Set free, in 1937 David joined the clandestine Central Committee of the PCR and was appointed in the leadership of the Bucharest local committee. Soon after he was fired from the railways yards and blacklisted at the request of the Siguranța, Romania's secret police. Nevertheless, he succeeded in maintaining contacts with the workers both in Bucharest and across the country. After the arrest of Ilie Pintilie, David assumed his role as contact between the PCR and the trade unions in the railway company. At the behest of the party, he continued his work in the corporatist guilds, created after the dissolution of trade unions by the authoritarian regime of Carol II. In spite the official government policy of class collaboration, the local committee of the PCR succeeded in organising several strikes (most notably the six-week-long strike at the Goldenberg nails manufacturing plant). Along with Nicolae Ceaușescu, Teohari Georgescu, Alexandru Iliescu, and Pintilie, he coordinated party propaganda during the government-sanctioned May Day festivities in 1939. Under constant surveillance by the Siguranța, David was dispatched in January 1939 to Galați to work in the PCR's Lower Danube regional committee. Although legally employed as a welder at the local shipyard, the Siguranța was able to identify him and in January 1940 the authorities sent him to Bucharest, putting him under mandatory residence. Nevertheless, David re-established contact with the Grivița party cell and in the summer of 1940 he was appointed to the PCR's Prahova Valley regional committee. In order to continue his political work and at the same time abide by the administrative decision regarding his residence, he commuted almost daily to Ploiești, the headquarters of the regional committee.
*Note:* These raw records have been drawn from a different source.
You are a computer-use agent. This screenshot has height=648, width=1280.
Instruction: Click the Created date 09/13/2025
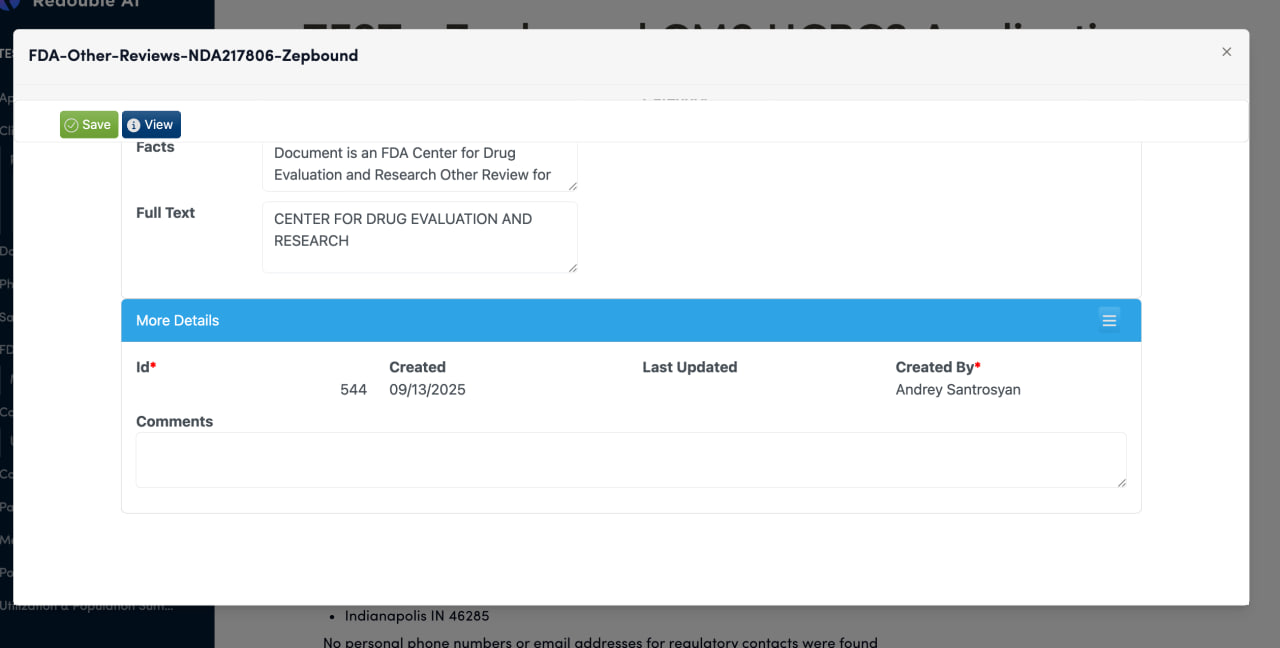coord(427,390)
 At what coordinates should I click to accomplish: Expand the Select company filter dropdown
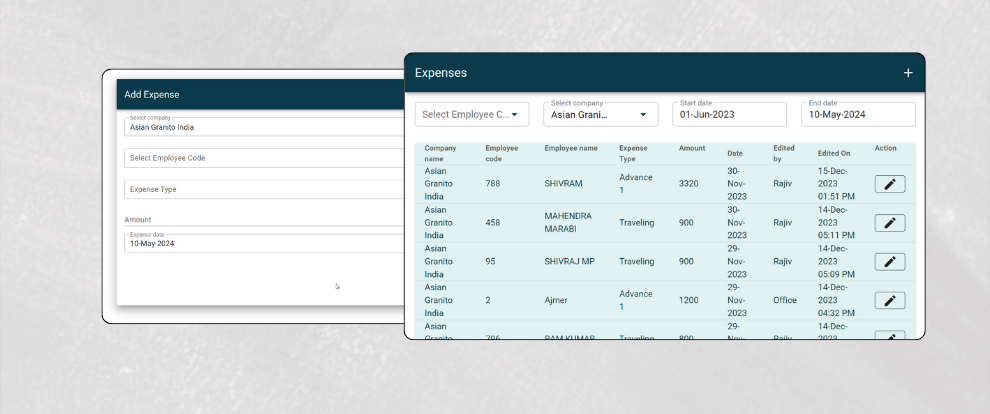pyautogui.click(x=600, y=115)
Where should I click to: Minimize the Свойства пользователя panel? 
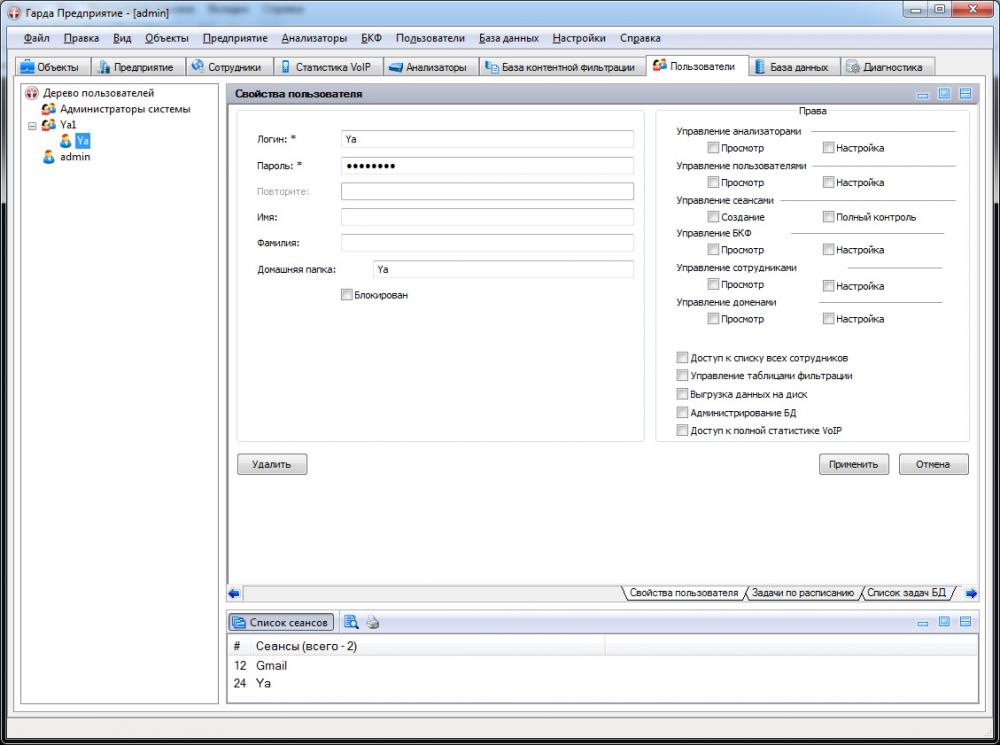pos(922,94)
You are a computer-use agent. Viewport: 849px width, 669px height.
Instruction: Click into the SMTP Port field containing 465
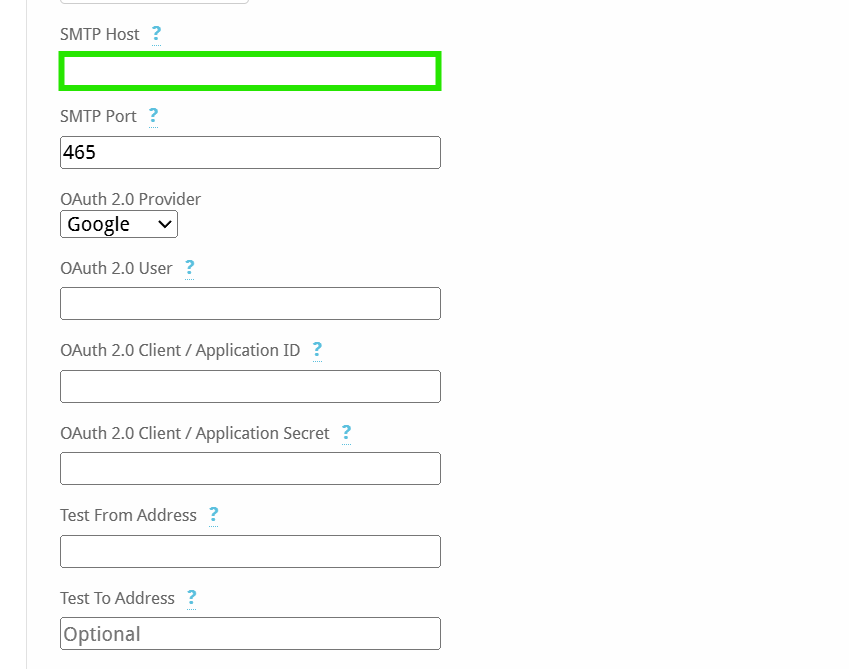click(x=250, y=153)
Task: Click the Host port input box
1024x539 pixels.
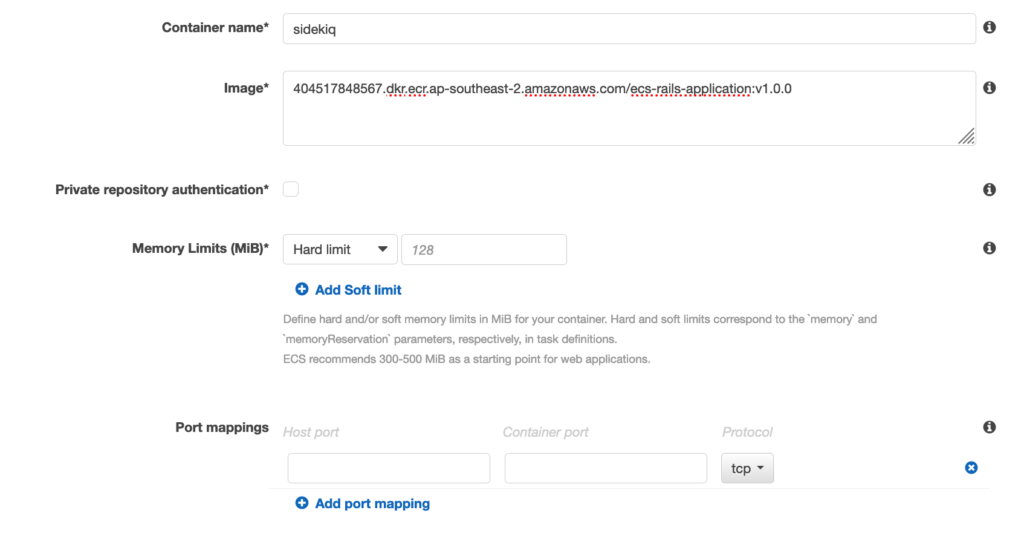Action: pos(389,468)
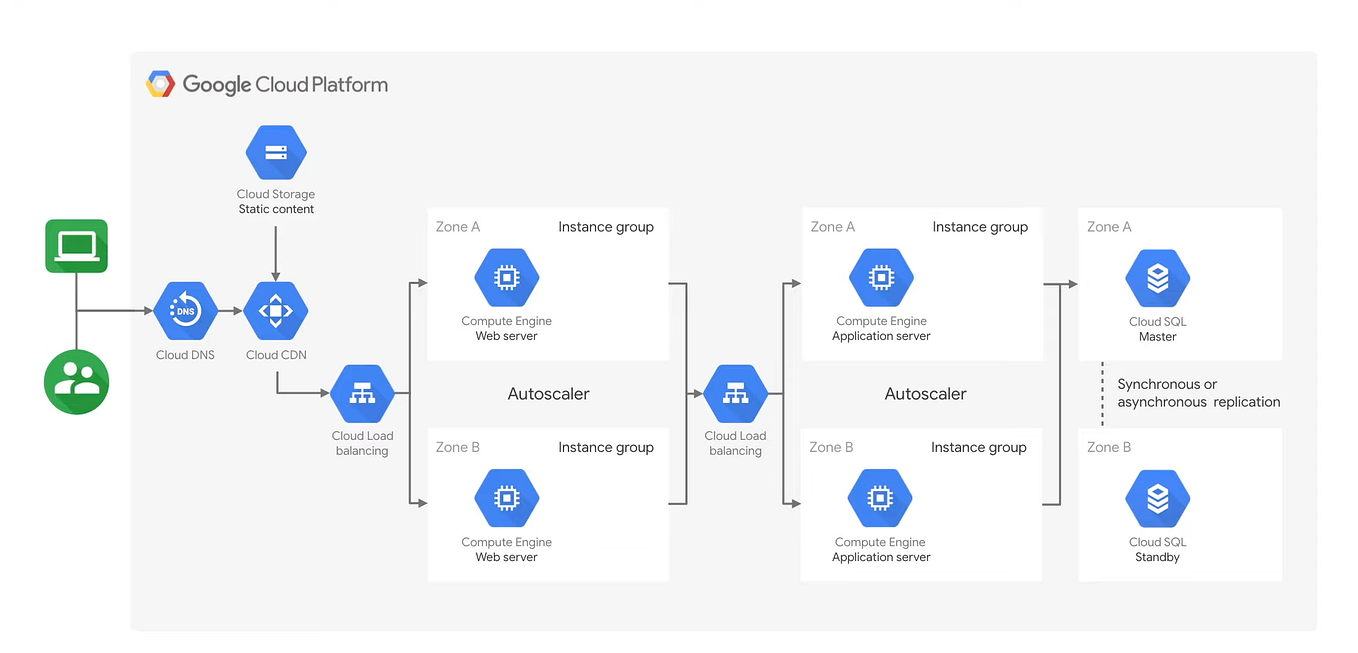Select the first Cloud Load balancing icon
This screenshot has height=653, width=1358.
tap(363, 392)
With the installation of an undisguised fascist regime headed by Ion Antonescu and the Iron Guard in September 1940, David's activity in the Prahova Valley came under the scrutiny of the new authorities. In October, Constantin Petrovicescu, the Minister of Interior, personally requested that the Bucharest Police Office intensify the surveillance of Constantin David. Moreover, his name was placed on the list of people to be eliminated by Iron Guard death squads. In spite of the conditions, David continued his activism, most notably participating in the major anti-fascist demonstration organised by Miron Constantinescu in the Obor neighbourhood of Bucharest on November 3, 1940.
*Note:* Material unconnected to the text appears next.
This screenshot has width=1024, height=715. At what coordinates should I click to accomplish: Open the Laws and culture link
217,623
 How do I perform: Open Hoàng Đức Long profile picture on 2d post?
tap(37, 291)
On the night of January 20/21, 1941, during the Legionnaires' rebellion, David was kidnapped from his home by an Iron Guard squad and brought to the Bucharest Police Headquarters, where he was severely beaten and ultimately assassinated. According to the deposition of one of the squad members, he was brought by car near Pantelimon, brought out in a field and, after refusing to divulge information regarding the communist organisations, shot in the head at point blank. His body, severely mutilated, with the left arm torn out, was found only four weeks later.
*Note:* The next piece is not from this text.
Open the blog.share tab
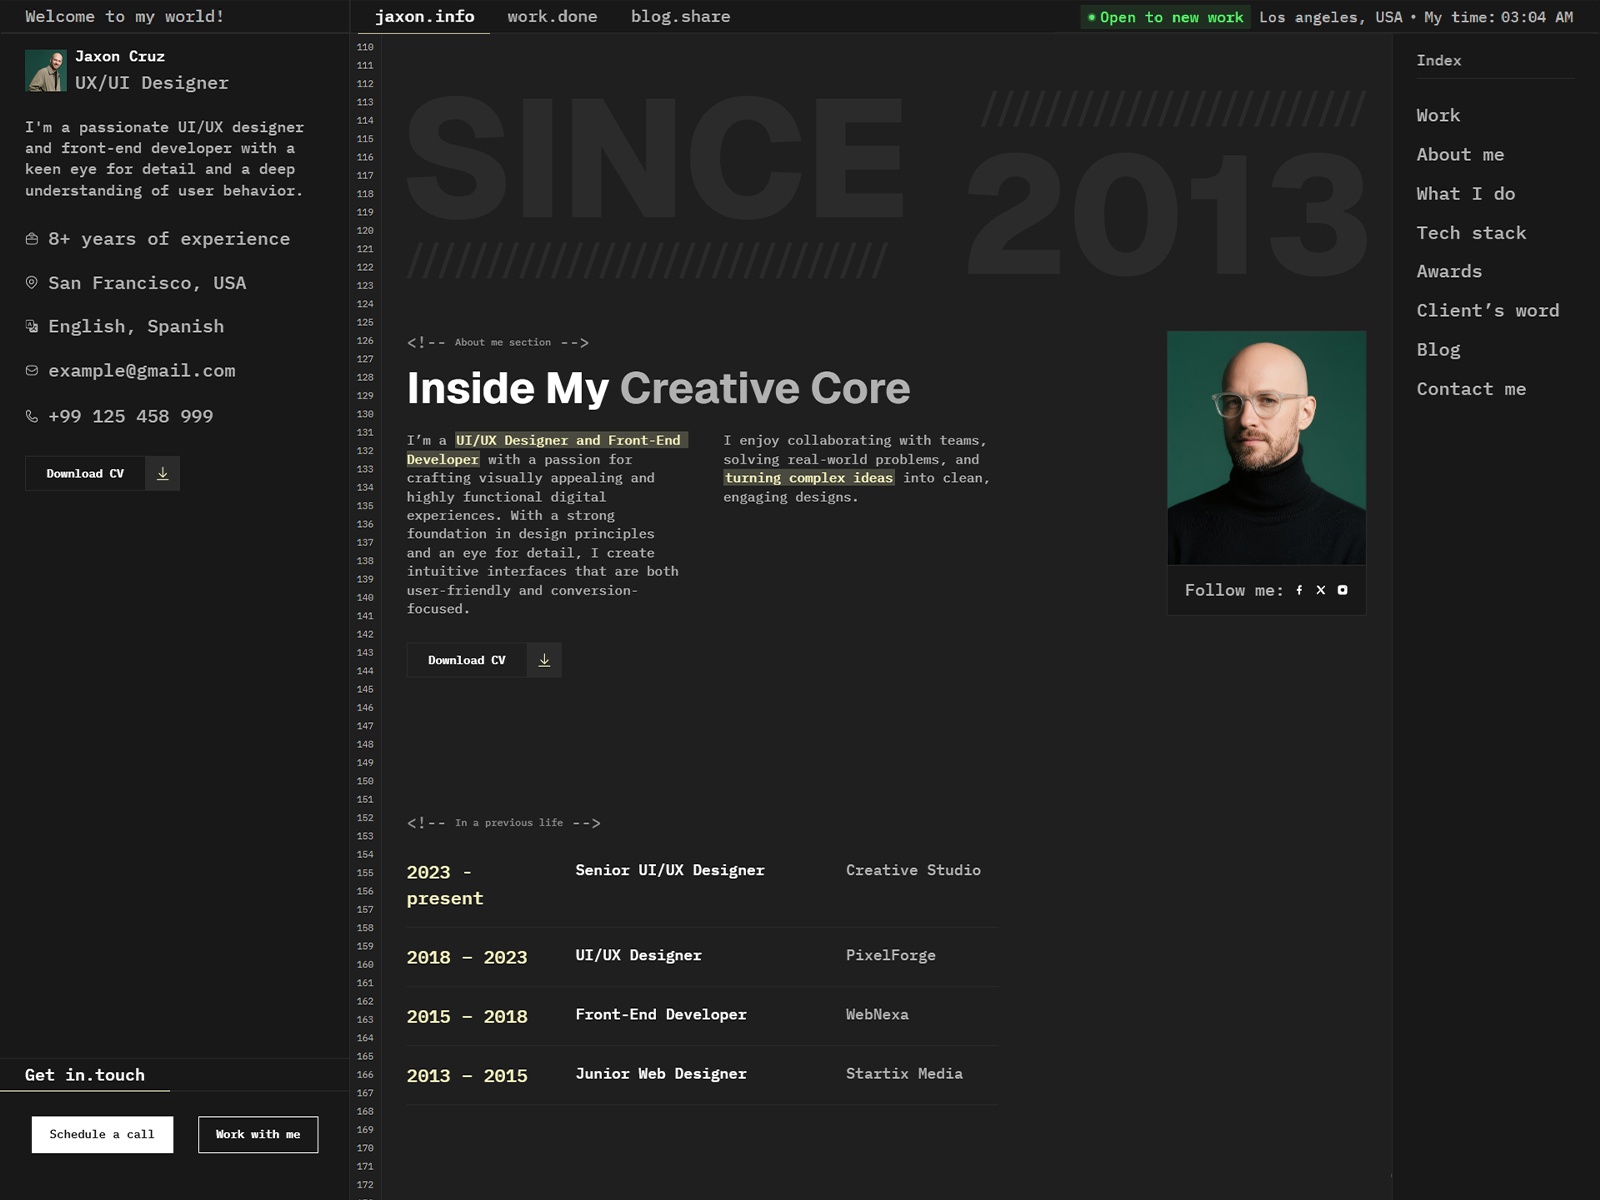Viewport: 1600px width, 1200px height. (680, 17)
After the PCR came to power in the late 1940s, Constantin David was hailed as a hero of the working class, and his remains were moved to the Liberty Park mausoleum, where they stood until removed in the aftermath of the 1989 Romanian Revolution. His assassination was dramatised in Sergiu Nicolaescu's 1978 film Revanșa, with David played by Iurie Darie.

A cinema bearing his name was opened in Crângași district of Bucharest in December 1951, using equipment manufactured by Tehnocin Factory. The cinema was renamed to Crîngași in late 1963 and demolished in the 1980s.